Dodge gets its first small sedan since the Neon, an underperformer whose tenure ended in 2005. A small four-door returns to the lineup this spring, and Dodge dusted off an old nameplate to christen it. The Dart is based on the Alfa Romeo Giulietta, sold overseas by Chrysler (and Dodge) parent Fiat, and it looks to match the Hyundai Elantra and Ford Focus for style points.
A slate of new engines features Fiat's MultiAir technology; among them will be a tiny turbocharged four-cylinder that gets around 40 mpg highway. The Dart also gets a four-wheel-independent suspension, not the segment norm. Trim levels are the SE, SXT, Rallye, Limited and R/T.
The Dart eschews the slab-sided styling from the Dodge Avenger and Caliber, choosing Elantra-like curves up front and a much smaller grille than the Dodge norm.

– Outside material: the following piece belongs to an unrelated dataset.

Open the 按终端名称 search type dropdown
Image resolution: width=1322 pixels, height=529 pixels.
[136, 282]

The runaround taillights from Dodge's full-size Charger characterize the Dart's rear, but the whole of it wraps atop a curvier shape to the Charger's boxy tail. Xenon headlights are available. Dodge offers more than a dozen interior trim and color combinations, seven wheel options and 150-plus parts from Chrysler's Mopar accessories division.
Inside, the Dart's wraparound dash borrows elements from the Charger, with gauges and a center display under the same hood. Higher trims have a stitched hood and LED wraparound lighting. An optional 7-inch configurable display sits between the gauges; it can show digital or simulated analog speed, as well as vehicle information, radio settings and more. Chrysler's available Uconnect 8.4-inch center touch-screen is the same size as in the Charger.

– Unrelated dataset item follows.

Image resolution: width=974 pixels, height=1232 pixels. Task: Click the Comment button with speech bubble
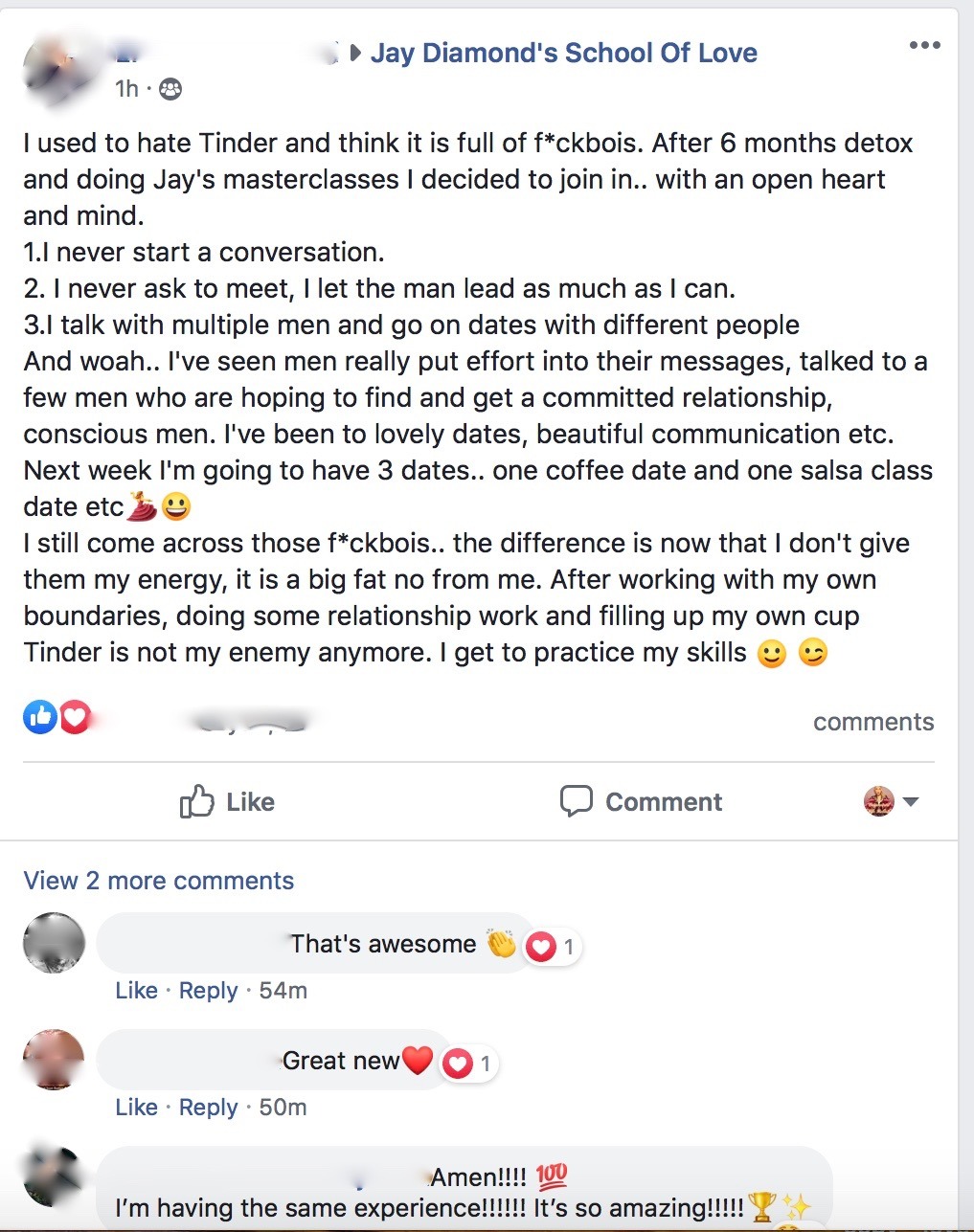(x=641, y=801)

Longer and wider than most segment rivals, the Dart boasts a lot of interior room — 97.2 cubic feet, beating the Focus, Honda Civic, Toyota Corolla, Chevrolet Cruze and Elantra. Higher trims include dual-zone climate control, heated leather seats and a power driver's seat. A heated steering wheel, something usually reserved for pricier cars, is also optional.
Under the Hood
A 2.0-liter four-cylinder is standard, with a turbo 1.4-liter four-cylinder optional. Both engines make 160 horsepower, but the smaller engine is equipped with Fiat's MultiAir valve system and makes 184 pounds-feet of torque, 39 more pounds-feet than the 2.0-liter. It teams with a six-speed dual-clutch automatic transmission, while the 2.0-liter gets a conventional six-speed auto. A six-speed manual is also available with either motor. Expect the 1.4-liter to be the fuel economy leader, though figures are pending. The Dart R/T, meanwhile, gets a 2.4-liter MultiAir four-cylinder that's good for 184 hp and 171 pounds-feet of torque; it works with a six-speed automatic or manual.
Ten airbags, antilock brakes and an electronic stability system are standard. Blind spot and cross-path alert systems are optional.